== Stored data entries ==
● ● ●

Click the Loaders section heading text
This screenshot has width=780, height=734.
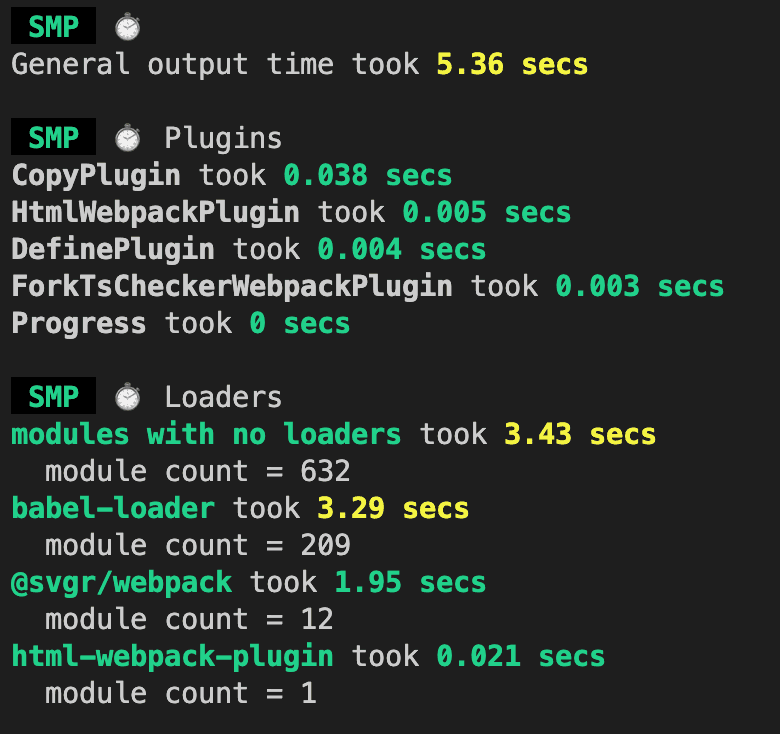tap(223, 397)
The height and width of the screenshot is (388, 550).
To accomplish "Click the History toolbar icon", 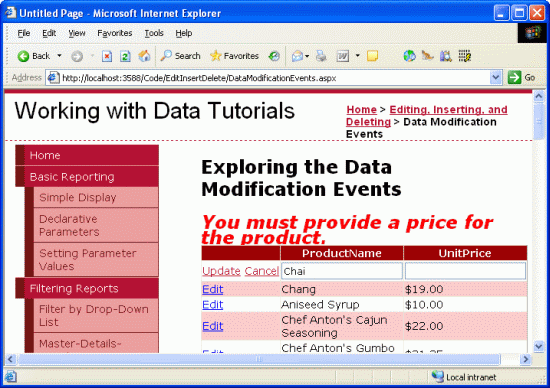I will 274,56.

● ● ●

== Goal of the exercise ==
Extract each line of the records that contains the string "screenshot". Case counts.

== Correct answer ==
This screenshot has width=780, height=734.
The height and width of the screenshot is (388, 550).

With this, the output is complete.